━━━ Supplied data
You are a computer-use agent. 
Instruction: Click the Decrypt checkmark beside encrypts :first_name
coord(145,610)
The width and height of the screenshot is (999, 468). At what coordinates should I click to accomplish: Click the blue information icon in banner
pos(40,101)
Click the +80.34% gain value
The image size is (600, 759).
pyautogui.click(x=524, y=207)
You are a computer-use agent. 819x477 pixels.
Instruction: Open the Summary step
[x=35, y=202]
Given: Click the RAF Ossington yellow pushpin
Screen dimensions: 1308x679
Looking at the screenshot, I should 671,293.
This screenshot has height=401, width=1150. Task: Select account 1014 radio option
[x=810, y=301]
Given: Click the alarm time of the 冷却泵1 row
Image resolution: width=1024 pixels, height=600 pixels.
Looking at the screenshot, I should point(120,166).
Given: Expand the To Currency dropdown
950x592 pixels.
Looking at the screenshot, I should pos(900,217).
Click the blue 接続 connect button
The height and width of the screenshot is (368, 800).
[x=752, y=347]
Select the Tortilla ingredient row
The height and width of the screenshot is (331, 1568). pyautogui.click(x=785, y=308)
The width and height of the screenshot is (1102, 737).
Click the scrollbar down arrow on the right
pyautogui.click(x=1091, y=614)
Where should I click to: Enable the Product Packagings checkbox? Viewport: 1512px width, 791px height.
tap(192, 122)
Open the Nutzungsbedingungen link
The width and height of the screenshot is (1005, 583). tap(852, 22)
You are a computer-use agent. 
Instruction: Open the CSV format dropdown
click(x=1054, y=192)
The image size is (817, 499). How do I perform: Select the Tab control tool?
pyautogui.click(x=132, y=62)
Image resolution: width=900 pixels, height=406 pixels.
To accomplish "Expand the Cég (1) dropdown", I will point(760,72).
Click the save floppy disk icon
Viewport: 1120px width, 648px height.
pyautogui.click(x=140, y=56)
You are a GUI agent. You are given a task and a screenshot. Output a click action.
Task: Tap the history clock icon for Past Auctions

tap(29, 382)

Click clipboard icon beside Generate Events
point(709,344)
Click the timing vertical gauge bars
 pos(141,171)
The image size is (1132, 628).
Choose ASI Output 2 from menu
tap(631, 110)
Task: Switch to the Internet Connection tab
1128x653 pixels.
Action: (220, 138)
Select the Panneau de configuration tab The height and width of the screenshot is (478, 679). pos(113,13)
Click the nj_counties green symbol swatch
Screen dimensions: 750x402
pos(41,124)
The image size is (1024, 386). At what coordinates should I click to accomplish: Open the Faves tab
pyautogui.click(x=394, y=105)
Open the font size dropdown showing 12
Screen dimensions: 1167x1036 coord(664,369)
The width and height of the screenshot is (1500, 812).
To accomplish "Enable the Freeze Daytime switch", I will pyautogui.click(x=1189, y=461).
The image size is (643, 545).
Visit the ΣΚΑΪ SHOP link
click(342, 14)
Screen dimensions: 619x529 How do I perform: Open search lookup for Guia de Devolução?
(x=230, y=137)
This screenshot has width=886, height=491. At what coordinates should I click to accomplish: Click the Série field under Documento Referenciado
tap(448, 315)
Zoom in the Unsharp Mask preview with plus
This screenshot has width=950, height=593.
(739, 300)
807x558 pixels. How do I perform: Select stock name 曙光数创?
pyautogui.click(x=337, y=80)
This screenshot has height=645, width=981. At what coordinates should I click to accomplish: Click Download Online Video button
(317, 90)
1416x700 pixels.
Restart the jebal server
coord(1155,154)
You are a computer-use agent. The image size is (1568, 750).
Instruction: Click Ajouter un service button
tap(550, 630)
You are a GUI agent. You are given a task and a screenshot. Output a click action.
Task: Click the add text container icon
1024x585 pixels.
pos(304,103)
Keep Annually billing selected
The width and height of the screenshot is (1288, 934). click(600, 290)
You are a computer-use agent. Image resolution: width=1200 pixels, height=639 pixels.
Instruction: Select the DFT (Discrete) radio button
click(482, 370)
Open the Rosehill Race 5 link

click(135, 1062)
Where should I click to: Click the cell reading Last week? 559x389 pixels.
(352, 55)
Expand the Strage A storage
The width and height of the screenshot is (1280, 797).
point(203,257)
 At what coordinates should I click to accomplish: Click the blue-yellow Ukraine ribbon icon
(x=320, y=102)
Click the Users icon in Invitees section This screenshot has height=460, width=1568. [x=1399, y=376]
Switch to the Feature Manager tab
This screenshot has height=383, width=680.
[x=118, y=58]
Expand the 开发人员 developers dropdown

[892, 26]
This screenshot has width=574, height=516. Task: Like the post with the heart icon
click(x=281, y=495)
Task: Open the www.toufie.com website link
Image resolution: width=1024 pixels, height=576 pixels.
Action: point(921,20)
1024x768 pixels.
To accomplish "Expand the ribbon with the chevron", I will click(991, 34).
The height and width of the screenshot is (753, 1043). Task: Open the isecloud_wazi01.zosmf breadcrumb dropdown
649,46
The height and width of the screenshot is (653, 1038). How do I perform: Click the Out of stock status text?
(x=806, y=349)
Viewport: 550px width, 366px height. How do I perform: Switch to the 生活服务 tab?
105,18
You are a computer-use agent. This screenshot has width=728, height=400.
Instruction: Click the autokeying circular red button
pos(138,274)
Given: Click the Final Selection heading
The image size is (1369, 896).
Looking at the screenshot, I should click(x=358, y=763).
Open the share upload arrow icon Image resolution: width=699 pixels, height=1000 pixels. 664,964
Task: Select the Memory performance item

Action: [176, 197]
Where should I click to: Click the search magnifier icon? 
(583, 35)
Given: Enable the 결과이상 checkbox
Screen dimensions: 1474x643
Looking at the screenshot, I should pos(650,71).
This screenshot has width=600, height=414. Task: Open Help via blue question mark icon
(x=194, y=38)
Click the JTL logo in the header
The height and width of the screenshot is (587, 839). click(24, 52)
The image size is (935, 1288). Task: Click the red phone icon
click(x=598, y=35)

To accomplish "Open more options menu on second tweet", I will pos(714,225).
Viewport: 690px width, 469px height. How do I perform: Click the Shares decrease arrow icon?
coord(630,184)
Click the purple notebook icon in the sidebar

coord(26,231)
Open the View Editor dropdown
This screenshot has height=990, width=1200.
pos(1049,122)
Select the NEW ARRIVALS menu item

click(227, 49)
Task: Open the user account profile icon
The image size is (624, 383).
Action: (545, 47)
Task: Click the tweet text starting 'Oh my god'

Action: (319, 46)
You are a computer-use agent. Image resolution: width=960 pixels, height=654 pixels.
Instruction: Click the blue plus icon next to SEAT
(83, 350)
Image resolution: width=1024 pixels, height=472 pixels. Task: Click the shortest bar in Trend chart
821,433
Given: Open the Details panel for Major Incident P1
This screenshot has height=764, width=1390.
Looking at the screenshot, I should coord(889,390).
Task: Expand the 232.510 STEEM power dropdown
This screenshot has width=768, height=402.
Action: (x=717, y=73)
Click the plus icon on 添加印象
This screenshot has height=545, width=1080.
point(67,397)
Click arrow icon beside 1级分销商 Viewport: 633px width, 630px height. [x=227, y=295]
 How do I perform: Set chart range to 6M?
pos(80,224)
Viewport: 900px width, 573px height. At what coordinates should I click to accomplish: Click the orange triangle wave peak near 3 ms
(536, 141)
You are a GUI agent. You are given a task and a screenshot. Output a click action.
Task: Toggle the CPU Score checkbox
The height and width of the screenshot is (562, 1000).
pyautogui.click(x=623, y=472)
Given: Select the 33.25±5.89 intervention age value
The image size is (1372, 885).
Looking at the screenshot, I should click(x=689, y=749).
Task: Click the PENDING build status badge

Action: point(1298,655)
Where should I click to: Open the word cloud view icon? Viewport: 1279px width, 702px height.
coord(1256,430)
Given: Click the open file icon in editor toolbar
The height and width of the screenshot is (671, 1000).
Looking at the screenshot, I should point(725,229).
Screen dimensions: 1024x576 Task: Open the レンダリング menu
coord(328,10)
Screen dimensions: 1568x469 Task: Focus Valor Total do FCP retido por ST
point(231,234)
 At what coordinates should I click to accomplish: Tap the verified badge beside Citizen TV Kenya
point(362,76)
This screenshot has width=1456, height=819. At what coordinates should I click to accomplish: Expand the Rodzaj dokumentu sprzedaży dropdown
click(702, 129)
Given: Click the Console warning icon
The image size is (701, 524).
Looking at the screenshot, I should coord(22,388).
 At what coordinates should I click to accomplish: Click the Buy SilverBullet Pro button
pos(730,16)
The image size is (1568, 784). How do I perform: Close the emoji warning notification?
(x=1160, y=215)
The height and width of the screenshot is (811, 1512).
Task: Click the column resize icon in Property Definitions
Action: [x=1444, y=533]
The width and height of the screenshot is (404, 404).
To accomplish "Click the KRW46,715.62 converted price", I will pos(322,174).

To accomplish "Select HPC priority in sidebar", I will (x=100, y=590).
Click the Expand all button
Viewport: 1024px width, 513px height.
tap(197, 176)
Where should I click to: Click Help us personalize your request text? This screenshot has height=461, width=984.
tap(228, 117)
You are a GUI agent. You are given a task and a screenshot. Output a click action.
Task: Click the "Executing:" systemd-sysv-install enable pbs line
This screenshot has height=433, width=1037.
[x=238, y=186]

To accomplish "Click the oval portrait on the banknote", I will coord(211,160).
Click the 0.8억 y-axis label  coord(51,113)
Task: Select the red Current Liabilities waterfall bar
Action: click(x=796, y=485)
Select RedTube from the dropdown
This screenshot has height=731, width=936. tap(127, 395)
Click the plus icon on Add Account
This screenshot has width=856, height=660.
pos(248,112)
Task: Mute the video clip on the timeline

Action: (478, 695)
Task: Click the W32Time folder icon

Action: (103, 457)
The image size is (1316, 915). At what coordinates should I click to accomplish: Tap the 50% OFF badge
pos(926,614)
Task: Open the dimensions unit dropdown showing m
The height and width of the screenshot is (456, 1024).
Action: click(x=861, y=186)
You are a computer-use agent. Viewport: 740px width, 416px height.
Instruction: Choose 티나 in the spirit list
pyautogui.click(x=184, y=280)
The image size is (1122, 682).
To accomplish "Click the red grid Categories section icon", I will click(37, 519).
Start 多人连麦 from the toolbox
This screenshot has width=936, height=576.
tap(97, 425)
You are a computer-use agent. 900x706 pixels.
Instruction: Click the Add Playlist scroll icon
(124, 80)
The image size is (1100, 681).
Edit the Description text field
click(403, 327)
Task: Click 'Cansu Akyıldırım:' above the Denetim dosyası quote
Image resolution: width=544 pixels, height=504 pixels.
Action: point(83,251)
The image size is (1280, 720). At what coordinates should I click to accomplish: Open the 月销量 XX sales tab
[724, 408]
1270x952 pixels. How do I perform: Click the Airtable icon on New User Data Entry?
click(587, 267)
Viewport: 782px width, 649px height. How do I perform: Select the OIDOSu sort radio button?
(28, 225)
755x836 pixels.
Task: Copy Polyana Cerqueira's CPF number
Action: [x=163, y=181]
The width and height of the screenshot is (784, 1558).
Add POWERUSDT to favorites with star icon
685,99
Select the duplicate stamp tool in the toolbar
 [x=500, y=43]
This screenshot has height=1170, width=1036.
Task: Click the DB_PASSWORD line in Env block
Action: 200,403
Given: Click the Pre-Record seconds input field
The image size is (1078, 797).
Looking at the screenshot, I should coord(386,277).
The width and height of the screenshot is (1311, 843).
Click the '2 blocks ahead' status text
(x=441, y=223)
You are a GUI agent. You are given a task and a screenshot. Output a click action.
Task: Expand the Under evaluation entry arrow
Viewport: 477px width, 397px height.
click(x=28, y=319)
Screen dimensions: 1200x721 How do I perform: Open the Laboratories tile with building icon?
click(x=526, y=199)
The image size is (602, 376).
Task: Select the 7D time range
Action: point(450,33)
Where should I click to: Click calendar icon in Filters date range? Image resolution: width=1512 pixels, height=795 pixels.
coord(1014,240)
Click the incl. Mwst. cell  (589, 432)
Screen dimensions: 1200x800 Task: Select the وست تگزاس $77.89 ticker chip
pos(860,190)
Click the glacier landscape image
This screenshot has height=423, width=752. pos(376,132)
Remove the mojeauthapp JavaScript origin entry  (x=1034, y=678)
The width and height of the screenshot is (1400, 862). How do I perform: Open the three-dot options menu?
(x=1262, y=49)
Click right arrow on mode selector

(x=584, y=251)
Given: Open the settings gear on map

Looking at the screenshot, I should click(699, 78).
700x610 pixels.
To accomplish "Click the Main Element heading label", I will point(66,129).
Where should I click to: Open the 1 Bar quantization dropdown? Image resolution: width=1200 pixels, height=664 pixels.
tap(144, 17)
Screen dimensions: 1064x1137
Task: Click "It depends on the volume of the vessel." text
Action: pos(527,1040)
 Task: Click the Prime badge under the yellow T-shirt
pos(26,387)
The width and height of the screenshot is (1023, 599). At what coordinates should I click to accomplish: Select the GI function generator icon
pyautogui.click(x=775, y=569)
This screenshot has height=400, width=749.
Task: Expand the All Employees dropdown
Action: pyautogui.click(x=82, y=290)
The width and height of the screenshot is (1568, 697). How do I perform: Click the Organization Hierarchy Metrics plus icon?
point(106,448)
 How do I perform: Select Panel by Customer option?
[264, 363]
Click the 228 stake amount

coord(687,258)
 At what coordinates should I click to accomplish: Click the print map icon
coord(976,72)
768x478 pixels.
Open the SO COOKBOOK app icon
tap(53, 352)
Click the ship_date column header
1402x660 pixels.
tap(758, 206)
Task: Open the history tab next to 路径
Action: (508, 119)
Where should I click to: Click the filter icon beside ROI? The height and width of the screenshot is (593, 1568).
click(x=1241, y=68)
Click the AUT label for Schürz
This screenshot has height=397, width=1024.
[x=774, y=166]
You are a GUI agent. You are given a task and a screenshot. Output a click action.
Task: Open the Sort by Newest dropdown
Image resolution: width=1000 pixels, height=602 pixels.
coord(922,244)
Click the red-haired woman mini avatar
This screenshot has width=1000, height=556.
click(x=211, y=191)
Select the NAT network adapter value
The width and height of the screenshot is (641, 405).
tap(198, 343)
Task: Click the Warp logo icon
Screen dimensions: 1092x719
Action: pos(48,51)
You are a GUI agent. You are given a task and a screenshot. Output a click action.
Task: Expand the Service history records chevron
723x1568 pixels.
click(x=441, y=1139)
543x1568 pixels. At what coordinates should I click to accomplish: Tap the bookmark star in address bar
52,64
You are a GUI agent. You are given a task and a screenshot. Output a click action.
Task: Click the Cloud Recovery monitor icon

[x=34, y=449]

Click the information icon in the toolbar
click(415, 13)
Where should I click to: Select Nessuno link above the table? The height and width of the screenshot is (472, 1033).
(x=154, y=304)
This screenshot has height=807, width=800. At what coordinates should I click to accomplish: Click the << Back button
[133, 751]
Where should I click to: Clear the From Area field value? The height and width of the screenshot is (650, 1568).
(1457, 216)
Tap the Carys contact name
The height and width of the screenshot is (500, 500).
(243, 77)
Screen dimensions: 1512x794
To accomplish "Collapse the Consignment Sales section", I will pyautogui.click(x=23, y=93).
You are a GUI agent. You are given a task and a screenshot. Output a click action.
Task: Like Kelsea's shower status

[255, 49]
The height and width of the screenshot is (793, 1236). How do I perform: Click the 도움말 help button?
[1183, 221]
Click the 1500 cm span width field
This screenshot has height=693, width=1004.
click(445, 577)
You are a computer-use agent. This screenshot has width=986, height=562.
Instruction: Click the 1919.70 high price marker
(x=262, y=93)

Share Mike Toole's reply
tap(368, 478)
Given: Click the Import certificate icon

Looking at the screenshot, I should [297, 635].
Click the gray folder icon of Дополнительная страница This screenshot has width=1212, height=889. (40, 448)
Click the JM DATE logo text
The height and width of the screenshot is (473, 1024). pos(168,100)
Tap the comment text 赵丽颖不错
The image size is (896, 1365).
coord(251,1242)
━━━━━━
Exercise goal: If a line in the records includes the string "chevron", copy it.

Answer to this task:
To accomplish "Expand the ribbon with the chevron", I will click(991, 34).
Task: Expand the Service history records chevron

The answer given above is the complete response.